Humanoid is Joel Craig’s second book, after 2012’s The White House. For this new book, Craig challenged himself to jettison all his old tricks and come up with a new way of writing. Humanoid presents the result of his experiments: an expanded lyric form that drifts across the page, moving between direct discourse and the outer limits of hipster cosmology.
Praise for the book:
These marvelous, intently dialogic poems believe in that presence (and that absence) that we call “the reader.” In Humanoid, each sharply measured poem staggers down the page in its self-interrupting performance, tilting and darting toward an elusive social possibility—that we, whatever “we“ are, might actually come to somehow dwell together.
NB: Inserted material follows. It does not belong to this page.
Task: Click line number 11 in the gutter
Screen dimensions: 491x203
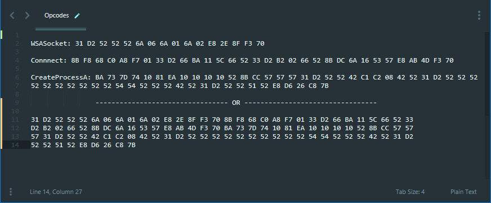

These poems do so in their own fleet idiom of admonishment—self-admonishment and admonishment directed toward others, reader included. It all combines in the rushing substance full of sting, care and delight that is this poetry’s movement. Alertly observant of its own cognition, and the foibles of cognition at the interior of its historical moment, this is harsh and tender, often funny and always deeply urgent work that Joel Craig has given us. Despite all the forces pushing against the possibility of such a thing, there is much love in it. —Anthony McCann, author of Shadowlands: Fear and Freedom at the Oregon Standoff and Father of Noise
The speaker of the poems of Joel Craig’s Humanoid floats and careens in the interstices between tract housing, breaking news, love, and existential questions regarding time in the Anthropocene, so called. The difference between what we want to hear and the alternative is terrifying, but it is also where life is now. This book says such things.—Lucy Ives
Joel Craig is the author of HUMANOID (2021) and THE WHITE HOUSE (2012), both from the Green Lantern Press. He co-founded and hosted the Danny’s Reading Series in Chicago from 2001-2015 and serves as an artistic associate for the LitLuz festival (litluz.org) and poetry editor for MAKE literary magazine.